Spatiotemporal Lighting Estimation

Updated 22 December 2025

Spatiotemporal lighting estimation is the process of recovering detailed illumination distributions—including direction, spectrum, and intensity—across 3D space and time.
The approach combines physical modeling (environment maps, spherical harmonics, and parametric representations) with learning-based architectures for accurate per-point lighting recovery.
Applications include photorealistic rendering, augmented reality, and scientific analysis, though challenges remain in handling occlusions, dynamic scenes, and calibration accuracy.

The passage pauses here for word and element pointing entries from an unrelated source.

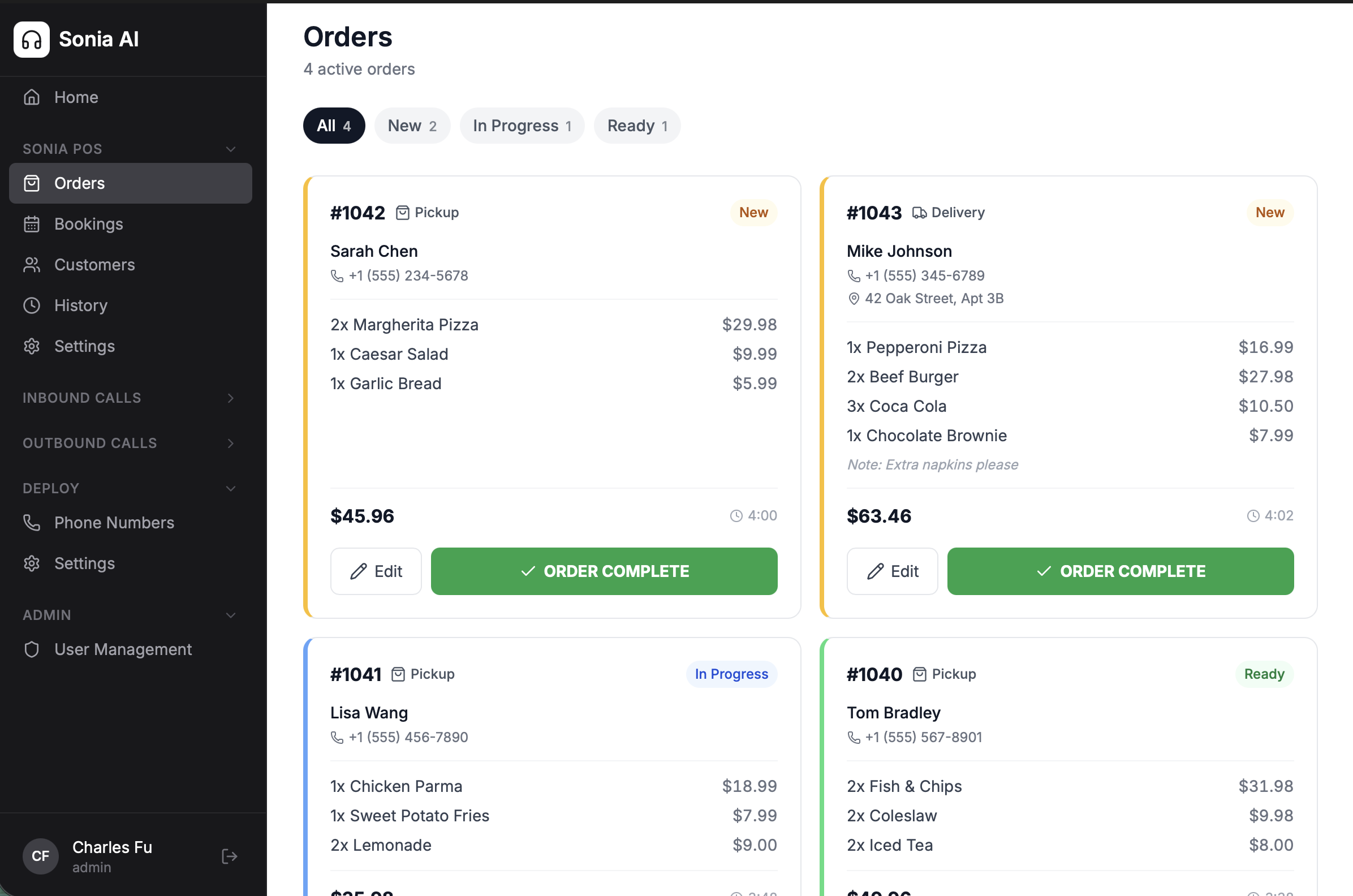Collapse the Admin section chevron
Viewport: 1353px width, 896px height.
(x=231, y=615)
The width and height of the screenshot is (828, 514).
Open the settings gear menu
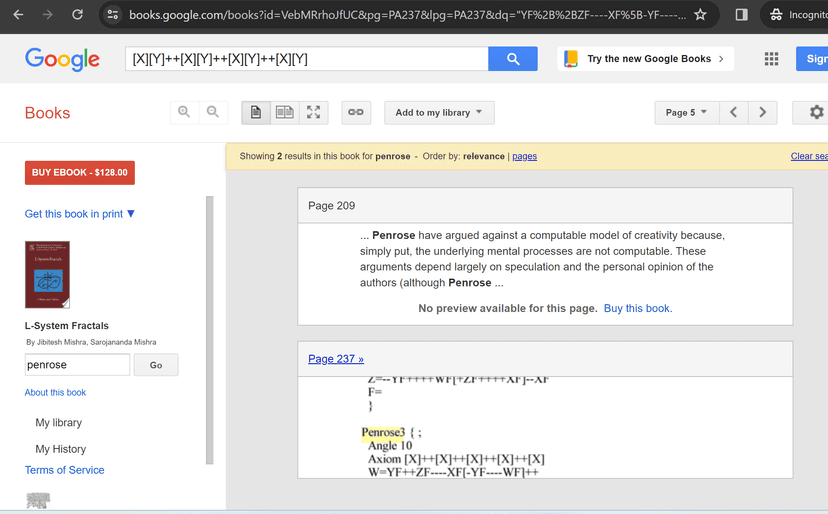(x=815, y=113)
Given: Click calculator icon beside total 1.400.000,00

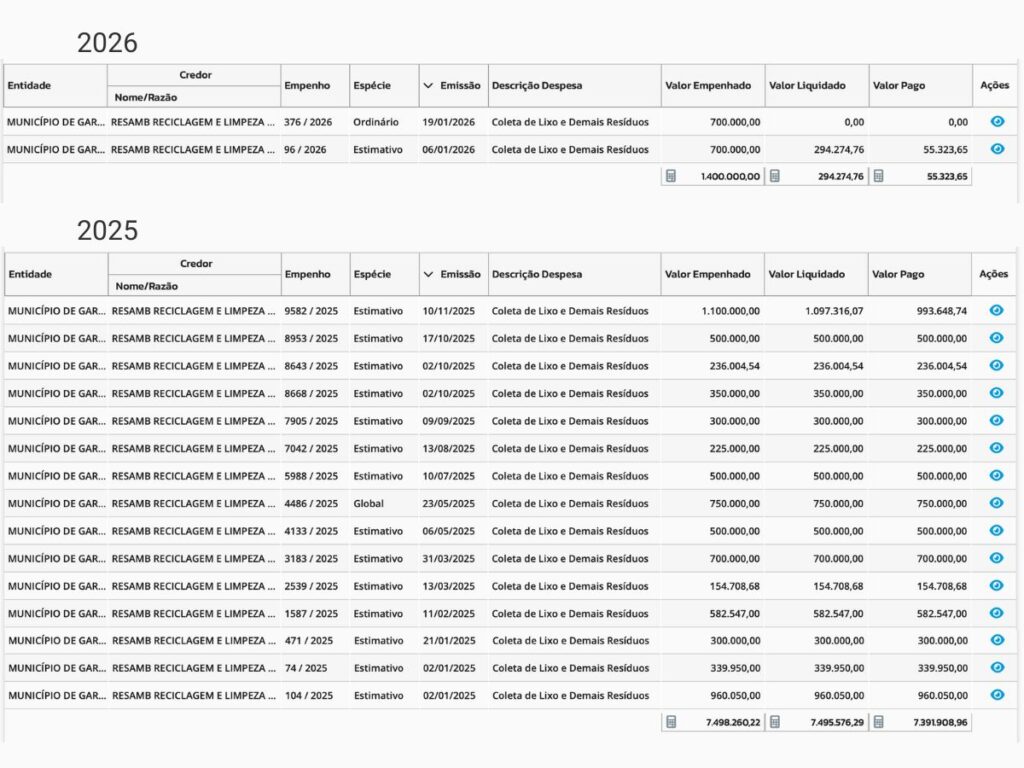Looking at the screenshot, I should 671,176.
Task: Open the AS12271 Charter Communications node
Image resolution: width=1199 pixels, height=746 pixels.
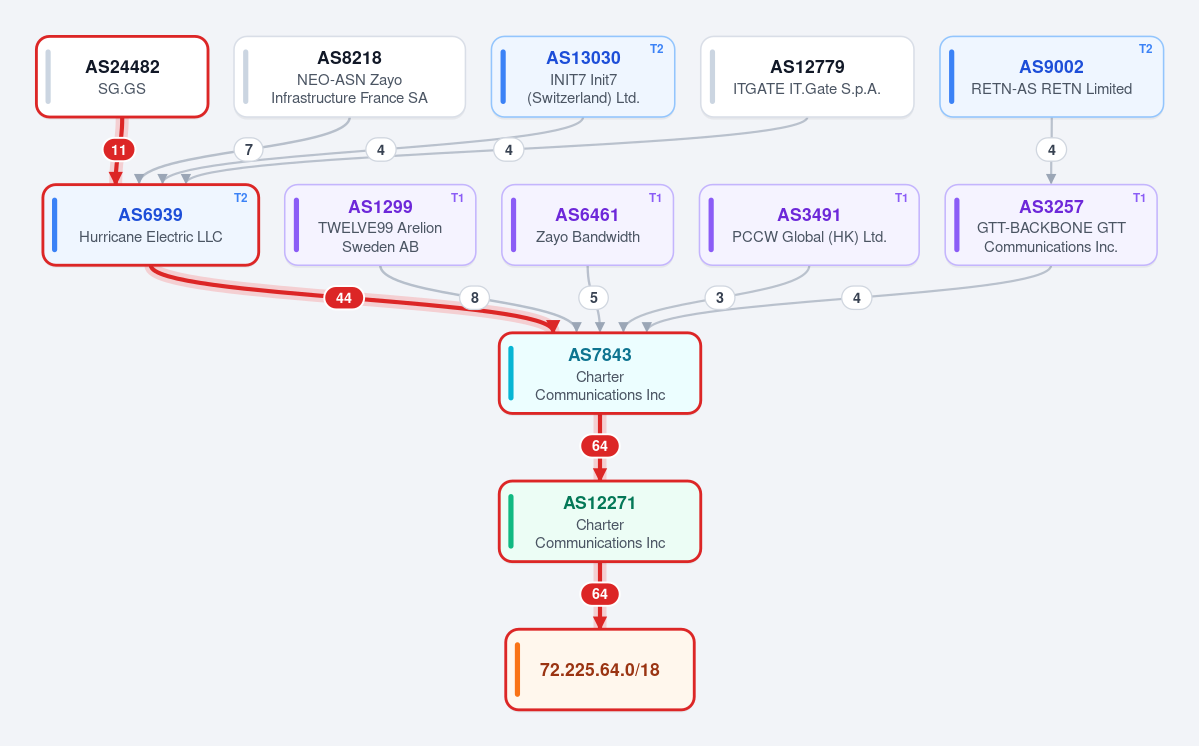Action: 600,521
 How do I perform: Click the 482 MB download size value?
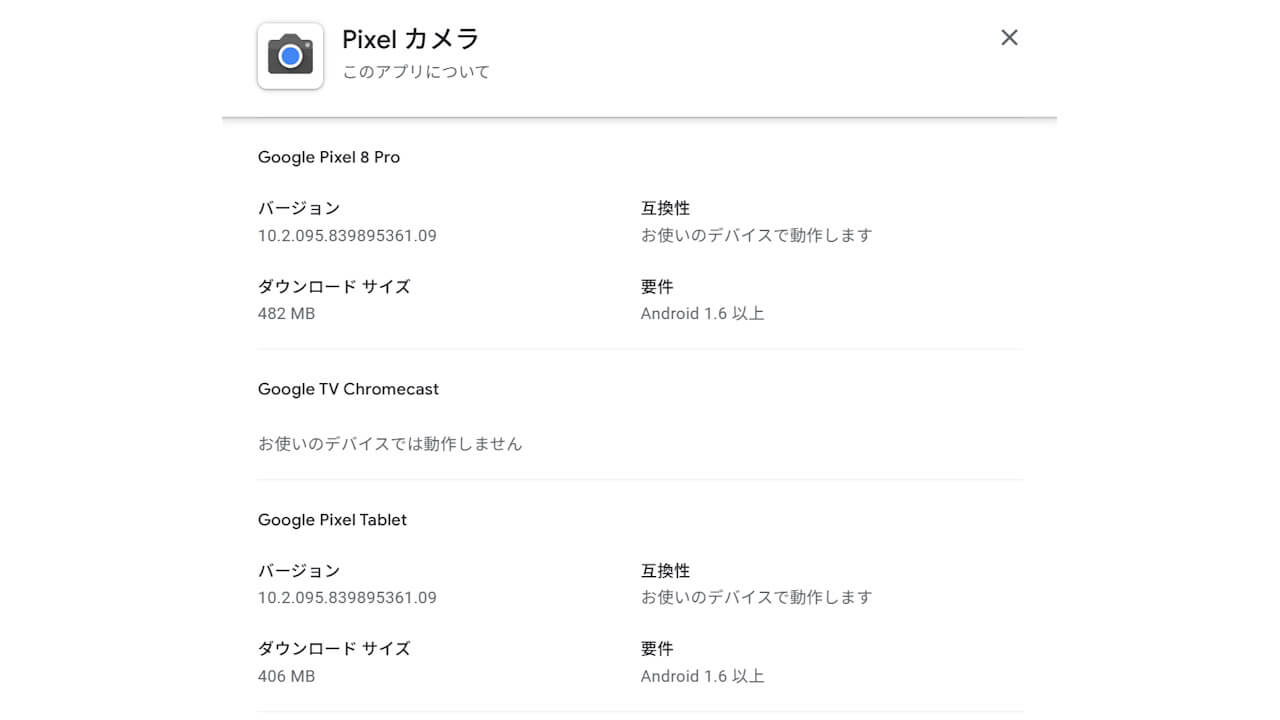[286, 314]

Spatiotemporal lighting estimation refers to the quantitative recovery of lighting distributions, including their directionality, spectrum, intensity, and variation over both space and time, from visual or physical observations. The goal is to infer, at arbitrary 3D positions and time steps, environment maps or parametric representations that explain observed appearances or measured radiometric data with sufficient fidelity for rendering, relighting, perception modeling, or scientific analysis. The field encompasses modalities ranging from HDR image-based methods and neural scene representations, to 7D light-field measurement and transient (time-of-flight) acquisition, alongside learning-based spatiotemporal aggregation and efficient parametric compression.

1. Problem Formulation and Key Mathematical Models

Spatiotemporal lighting estimation generalizes traditional illumination recovery by targeting $\mathbf{L}(\mathbf{x}, t): \mathbb{S}^2 \rightarrow \mathbb{R}^3$ at arbitrary spatial query points $\mathbf{x} \in \mathbb{R}^3$ and discrete times $t$ , as opposed to global scene lighting or single static viewpoints. The objective is to reconstruct, at each $(\mathbf{x}, t)$ , a function over directions $\omega \in \mathbb{S}^2$ —e.g., an HDR environment map—that, when used for forward rendering, matches reference observations under arbitrary reflectance.

Formally, given a sequence of visual inputs $\{I_t\}_{t=1}^T$ and query points $\mathbf{c}$ , one seeks a set of environment maps $\{L_t\}$ such that, for any material, the rendered appearance of a canonical probe (e.g., virtual spheres with mirror or diffuse BRDF) placed at $\mathbf{c}$ under $L_t$ agrees with corresponding predictions or measurements. This is expressed as a minimization: $\hat L = \arg\min_{L} \sum_{t=1}^T \sum_{e \in \mathcal{E}} \sum_{m \in \{\text{mirror, diffuse}\}} \ell\bigl(\,\pi(e, m, t) - e \cdot \mathcal{R}(L_t, m)\,\bigr)$ where $\mathcal{R}$ is a differentiable renderer and $\ell$ includes both photometric and temporal penalties (Bolduc et al., 15 Dec 2025). Extensions of this model include the 7D plenoptic light field $L(\mathbf{x}, \theta, \phi, \lambda, t)$ (Yu et al., 2022) to account for wavelength and multi-point structure, as well as temporal profiles for transient imaging (Royo et al., 2023).

2. Parametric, Physical, and Data-driven Representations

Spatiotemporal lighting has been described using a spectrum of representations, each suited to different scales, modalities, and application domains.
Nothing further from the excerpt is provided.